Ale ja byłem obok. Siła wyższa odcięła mnie od rozpisanego precyzyjnie planu dnia, od tysiąca spraw, które koniecznie musiałem załatwić.

Zapaliłem świeczkę, na chybił trafił wyciągnąłem książkę. Trafiłem na Wiktora Jerofiejewa: „Tego, co w sobie noszę, w rzeczy samej nie ma. Wymyśliłem oba światy”.

Wymyślone światy? Który jest bardziej wymyślony? Ten, co każe oddawać teksty w terminie i płacić o czasie za prąd, czy ten pełen marzeń dalekich i nierozsądnych? Dlaczego znajdujemy czas na miliony głupstw, a nigdy nie mamy go na rzeczy najważniejsze? Dlaczego orientujemy się, jak bardzo jesteśmy samotni w tym zabieganiu, dopiero wtedy, gdy wyłączą nam prąd? Może energetycy powinni to robić regularnie?

A wracając do Puszkina: warto pamiętać, że poeta tylko raz w życiu nie dopełnił przesądu. 27 stycznia 1837 r. wychodził na pojedynek z Georges’em d’Anthès. Już na zewnątrz poczuł, że jest bardzo chłodno i zawrócił po ciepłe futro. Tym razem – wbrew zwyczajowi – nie przysiadł. Niebawem został śmiertelnie ranny i zmarł po dwudniowej agonii.

Wiem, że zaraz wszyscy się oburzą, ale napiszę: to było zupełnie bez sensu.

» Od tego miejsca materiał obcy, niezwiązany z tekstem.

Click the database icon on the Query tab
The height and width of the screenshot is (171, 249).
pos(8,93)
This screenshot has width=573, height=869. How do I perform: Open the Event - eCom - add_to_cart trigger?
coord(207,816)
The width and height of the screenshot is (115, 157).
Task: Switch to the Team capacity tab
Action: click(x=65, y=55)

Aleksander Siergiejewicz nie kochał już dawno swojej żony Natalii Gonczarowej i zdradzał ją na potęgę. A ona? Od zawsze była znudzona Puszkinem i nie bardzo przepadała za jego wierszami. Honor? D’Anthès pisał miłosne liściki do Natalii, ale jakie to miało znaczenie?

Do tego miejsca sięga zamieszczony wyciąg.